By the way, England won 2-1 much to the dismay of 98% of the passengers.

Two Down, Five to Go

During the end of January and the start of February, the family and I took two weeks out of our summer and partook of a cruise around the eastern parts of South America.

There were many highlights to this getaway vacation, but this was the biggest takeaway for me.

The New Open World Corporation (NOWC) has a campaign called New7Wonders. One of the first results of this campaign was to name – via open voting over the Internet – the New 7 Wonders of the World. This designation was in homage to the 7 Ancient Wonders of the World, six of which have been lost to the ages. Only the Pyramids of Giza still exists, which is also the oldest of the Ancient Seven.

In addition, NOWC also launched a campaign to list the New 7 Wonders of Nature.

This most recent trip allowed us to visit sites on both the New Wonders list and the Wonders of Nature list.

Starting with Rio de Janeiro, we visited the statue of Christ the Redeemer, which is considered to be the largest Art Deco statue on the globe. I wonder the second-largest Art Deco statue is?

In December of 2011, we visited Machu Picchu, which was the first of the New 7 Wonders. With our stop in Rio, the second of the seven new man-made wonders can be crossed off our list.

Two Down

Two Down

I vote for this place to be the third to be checked off.

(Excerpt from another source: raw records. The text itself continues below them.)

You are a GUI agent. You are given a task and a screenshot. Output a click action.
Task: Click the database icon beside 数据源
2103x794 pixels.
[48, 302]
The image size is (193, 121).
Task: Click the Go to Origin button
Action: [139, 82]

On the Nature-made side of the Wonder category, our trip ended with a visit to Iguazu Falls – a stunning set of waterfalls that straddle the border between Brazil and Argentina. These falls were the second Wonders of Nature location we had visited as the first was the Amazon, which we travelled to last year around this time.

There is no one picture that could capture the entire majesty of the falls, so this lone picture will have to suffice to give you a glimpse of its aquatic glory.

Another Two Down

Another Two Down

Perhaps the Puerto Princesa Underground River will be the third natural wonder we will see.